§ **DATA TO USE**:
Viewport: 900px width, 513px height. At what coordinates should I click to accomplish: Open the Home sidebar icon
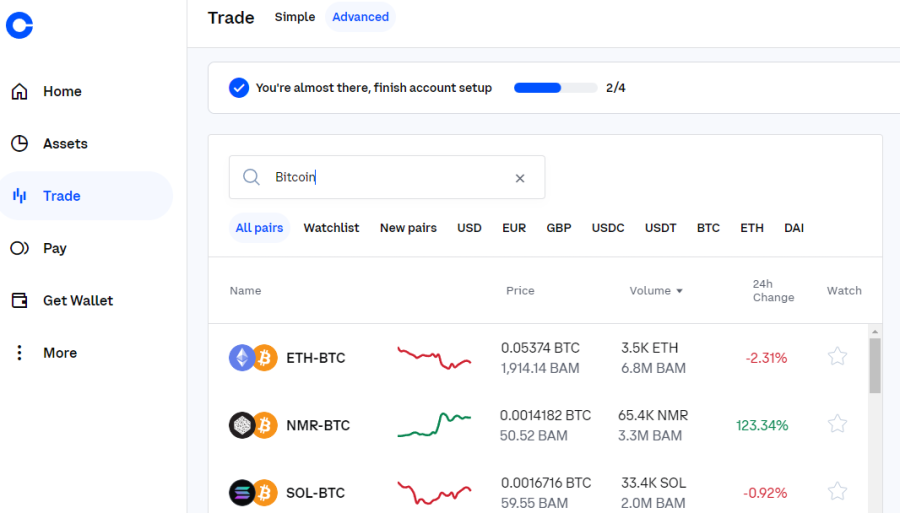click(19, 92)
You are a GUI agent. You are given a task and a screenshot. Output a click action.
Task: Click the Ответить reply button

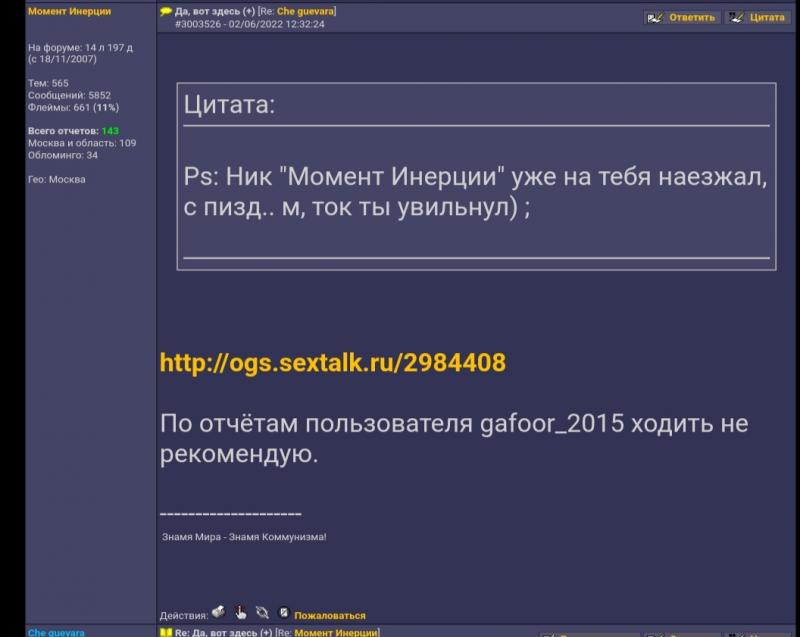pos(681,18)
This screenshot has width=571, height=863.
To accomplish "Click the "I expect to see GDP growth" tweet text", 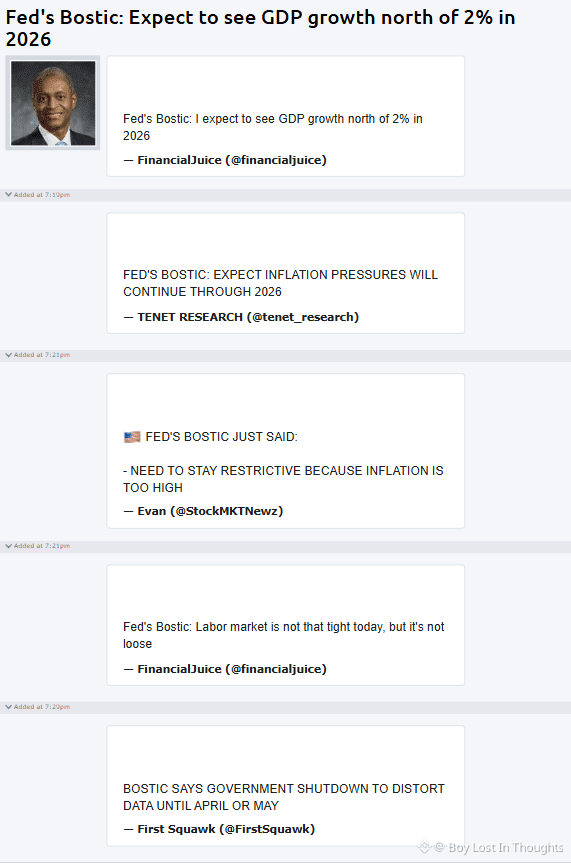I will coord(273,127).
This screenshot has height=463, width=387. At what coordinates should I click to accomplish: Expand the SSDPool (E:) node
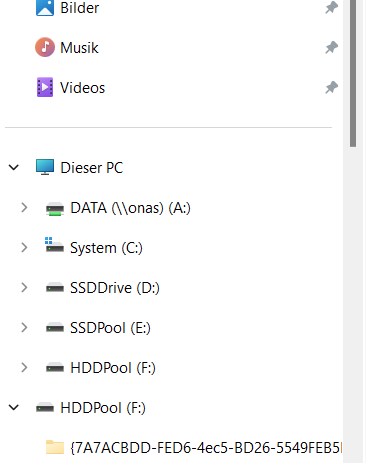[x=24, y=328]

§ **TRY IT**:
Repeat word for word, leaving out the pictures, each line of the records from the line that holds "This screenshot has height=463, width=387." through the final one.

§ **RESPONSE TO THE TASK**:
This screenshot has height=463, width=387. At what coordinates should I click to accomplish: Expand the SSDPool (E:) node
[x=24, y=328]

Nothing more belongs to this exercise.